[Records from a data source]

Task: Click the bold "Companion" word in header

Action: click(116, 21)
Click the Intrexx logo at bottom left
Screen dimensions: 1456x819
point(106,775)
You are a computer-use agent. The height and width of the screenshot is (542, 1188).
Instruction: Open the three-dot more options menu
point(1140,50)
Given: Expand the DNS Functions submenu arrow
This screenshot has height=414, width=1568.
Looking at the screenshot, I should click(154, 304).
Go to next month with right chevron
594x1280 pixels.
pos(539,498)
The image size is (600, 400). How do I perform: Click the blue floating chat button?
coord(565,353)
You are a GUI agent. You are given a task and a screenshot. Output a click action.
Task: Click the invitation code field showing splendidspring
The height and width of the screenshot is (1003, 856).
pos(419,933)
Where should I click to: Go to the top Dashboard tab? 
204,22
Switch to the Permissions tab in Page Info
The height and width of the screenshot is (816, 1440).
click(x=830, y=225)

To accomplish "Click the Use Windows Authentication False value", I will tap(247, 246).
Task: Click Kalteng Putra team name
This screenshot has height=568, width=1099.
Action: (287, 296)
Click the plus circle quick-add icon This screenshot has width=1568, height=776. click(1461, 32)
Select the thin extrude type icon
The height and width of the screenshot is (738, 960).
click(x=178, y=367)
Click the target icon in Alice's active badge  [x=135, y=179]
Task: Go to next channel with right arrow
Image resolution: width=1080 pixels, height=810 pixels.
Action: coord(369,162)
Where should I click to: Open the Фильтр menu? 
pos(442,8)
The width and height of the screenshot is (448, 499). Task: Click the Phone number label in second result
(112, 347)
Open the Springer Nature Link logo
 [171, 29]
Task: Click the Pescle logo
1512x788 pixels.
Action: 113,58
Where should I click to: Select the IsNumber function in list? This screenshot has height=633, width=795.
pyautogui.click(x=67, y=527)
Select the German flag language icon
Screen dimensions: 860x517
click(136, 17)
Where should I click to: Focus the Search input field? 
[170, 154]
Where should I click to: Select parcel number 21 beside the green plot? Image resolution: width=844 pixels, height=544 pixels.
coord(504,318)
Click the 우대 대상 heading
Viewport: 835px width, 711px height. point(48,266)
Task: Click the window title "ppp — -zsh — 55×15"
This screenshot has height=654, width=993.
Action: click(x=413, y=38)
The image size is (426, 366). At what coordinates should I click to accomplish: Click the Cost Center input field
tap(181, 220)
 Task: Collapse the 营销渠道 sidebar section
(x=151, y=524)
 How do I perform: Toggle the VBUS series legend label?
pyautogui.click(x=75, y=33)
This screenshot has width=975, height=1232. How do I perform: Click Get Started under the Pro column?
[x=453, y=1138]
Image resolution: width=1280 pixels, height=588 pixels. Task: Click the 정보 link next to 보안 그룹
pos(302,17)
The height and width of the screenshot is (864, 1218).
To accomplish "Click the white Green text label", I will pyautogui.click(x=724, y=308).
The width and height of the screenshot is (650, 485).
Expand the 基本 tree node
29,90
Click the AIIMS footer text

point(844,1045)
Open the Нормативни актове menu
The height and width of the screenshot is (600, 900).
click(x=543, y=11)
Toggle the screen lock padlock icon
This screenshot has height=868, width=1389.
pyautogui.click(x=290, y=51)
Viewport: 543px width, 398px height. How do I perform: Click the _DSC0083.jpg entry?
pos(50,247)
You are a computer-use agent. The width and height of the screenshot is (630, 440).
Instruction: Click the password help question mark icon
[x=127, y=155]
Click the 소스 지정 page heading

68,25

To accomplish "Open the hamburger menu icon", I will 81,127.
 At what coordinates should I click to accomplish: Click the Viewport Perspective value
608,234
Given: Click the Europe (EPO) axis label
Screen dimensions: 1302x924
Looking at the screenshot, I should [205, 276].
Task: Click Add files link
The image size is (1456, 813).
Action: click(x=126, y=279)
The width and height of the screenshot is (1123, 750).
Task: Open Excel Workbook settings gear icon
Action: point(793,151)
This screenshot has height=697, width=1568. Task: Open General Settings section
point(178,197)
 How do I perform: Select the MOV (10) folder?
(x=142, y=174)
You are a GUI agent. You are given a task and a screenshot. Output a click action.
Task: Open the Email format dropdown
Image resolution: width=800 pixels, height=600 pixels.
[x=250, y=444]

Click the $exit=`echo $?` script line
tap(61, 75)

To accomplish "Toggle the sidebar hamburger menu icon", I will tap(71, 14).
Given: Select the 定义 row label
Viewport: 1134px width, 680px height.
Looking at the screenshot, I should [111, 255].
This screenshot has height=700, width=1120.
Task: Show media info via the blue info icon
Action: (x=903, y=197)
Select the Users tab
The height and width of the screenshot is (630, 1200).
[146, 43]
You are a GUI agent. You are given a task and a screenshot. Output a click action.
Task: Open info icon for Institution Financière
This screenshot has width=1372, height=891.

What is expected: Rewrite the records above with every "GUI agent" changed to "interface agent", keeping everything else the same.

Task result:
Task: Click the bold "Companion" word in header

Action: click(116, 21)
Click the Intrexx logo at bottom left
Screen dimensions: 1456x819
point(106,775)
You are a computer-use agent. The height and width of the screenshot is (542, 1188).
Instruction: Open the three-dot more options menu
point(1140,50)
Given: Expand the DNS Functions submenu arrow
This screenshot has height=414, width=1568.
Looking at the screenshot, I should click(154, 304).
Go to next month with right chevron
594x1280 pixels.
pos(539,498)
The image size is (600, 400). How do I perform: Click the blue floating chat button?
coord(565,353)
You are a interface agent. You are given a task and a screenshot. Output a click action.
Task: Click the invitation code field showing splendidspring
The height and width of the screenshot is (1003, 856).
pos(419,933)
Where should I click to: Go to the top Dashboard tab? 
204,22
Switch to the Permissions tab in Page Info
The height and width of the screenshot is (816, 1440).
click(x=830, y=225)

To accomplish "Click the Use Windows Authentication False value", I will tap(247, 246).
Task: Click Kalteng Putra team name
This screenshot has height=568, width=1099.
Action: (287, 296)
Click the plus circle quick-add icon This screenshot has width=1568, height=776. click(1461, 32)
Select the thin extrude type icon
The height and width of the screenshot is (738, 960).
click(x=178, y=367)
Click the target icon in Alice's active badge  [x=135, y=179]
Task: Go to next channel with right arrow
Image resolution: width=1080 pixels, height=810 pixels.
Action: coord(369,162)
Where should I click to: Open the Фильтр menu? 
pos(442,8)
The width and height of the screenshot is (448, 499). Task: Click the Phone number label in second result
(112, 347)
Open the Springer Nature Link logo
 [171, 29]
Task: Click the Pescle logo
1512x788 pixels.
Action: 113,58
Where should I click to: Select the IsNumber function in list? This screenshot has height=633, width=795.
pyautogui.click(x=67, y=527)
Select the German flag language icon
Screen dimensions: 860x517
click(136, 17)
Where should I click to: Focus the Search input field? 
[170, 154]
Where should I click to: Select parcel number 21 beside the green plot? Image resolution: width=844 pixels, height=544 pixels.
coord(504,318)
Click the 우대 대상 heading
Viewport: 835px width, 711px height. point(48,266)
Task: Click the window title "ppp — -zsh — 55×15"
This screenshot has height=654, width=993.
Action: click(x=413, y=38)
The image size is (426, 366). At what coordinates should I click to accomplish: Click the Cost Center input field
tap(181, 220)
 Task: Collapse the 营销渠道 sidebar section
(x=151, y=524)
 How do I perform: Toggle the VBUS series legend label?
pyautogui.click(x=75, y=33)
This screenshot has width=975, height=1232. How do I perform: Click Get Started under the Pro column?
[x=453, y=1138]
Image resolution: width=1280 pixels, height=588 pixels. Task: Click the 정보 link next to 보안 그룹
pos(302,17)
The height and width of the screenshot is (864, 1218).
To accomplish "Click the white Green text label", I will pyautogui.click(x=724, y=308).
The width and height of the screenshot is (650, 485).
Expand the 基本 tree node
29,90
Click the AIIMS footer text

point(844,1045)
Open the Нормативни актове menu
The height and width of the screenshot is (600, 900).
click(x=543, y=11)
Toggle the screen lock padlock icon
This screenshot has height=868, width=1389.
pyautogui.click(x=290, y=51)
Viewport: 543px width, 398px height. How do I perform: Click the _DSC0083.jpg entry?
pos(50,247)
You are a computer-use agent. The width and height of the screenshot is (630, 440).
Instruction: Click the password help question mark icon
[x=127, y=155]
Click the 소스 지정 page heading

68,25

To accomplish "Open the hamburger menu icon", I will 81,127.
 At what coordinates should I click to accomplish: Click the Viewport Perspective value
608,234
Given: Click the Europe (EPO) axis label
Screen dimensions: 1302x924
Looking at the screenshot, I should [205, 276].
Task: Click Add files link
The image size is (1456, 813).
Action: click(x=126, y=279)
The width and height of the screenshot is (1123, 750).
Task: Open Excel Workbook settings gear icon
Action: point(793,151)
This screenshot has height=697, width=1568. Task: Open General Settings section
point(178,197)
 How do I perform: Select the MOV (10) folder?
(x=142, y=174)
You are a interface agent. You are given a task and a screenshot. Output a click action.
Task: Open the Email format dropdown
Image resolution: width=800 pixels, height=600 pixels.
[x=250, y=444]

Click the $exit=`echo $?` script line
tap(61, 75)

To accomplish "Toggle the sidebar hamburger menu icon", I will tap(71, 14).
Given: Select the 定义 row label
Viewport: 1134px width, 680px height.
Looking at the screenshot, I should [111, 255].
This screenshot has height=700, width=1120.
Task: Show media info via the blue info icon
Action: (x=903, y=197)
Select the Users tab
The height and width of the screenshot is (630, 1200).
[146, 43]
You are a interface agent. You are given a task and a screenshot. Output a click action.
Task: Open info icon for Institution Financière
This screenshot has width=1372, height=891.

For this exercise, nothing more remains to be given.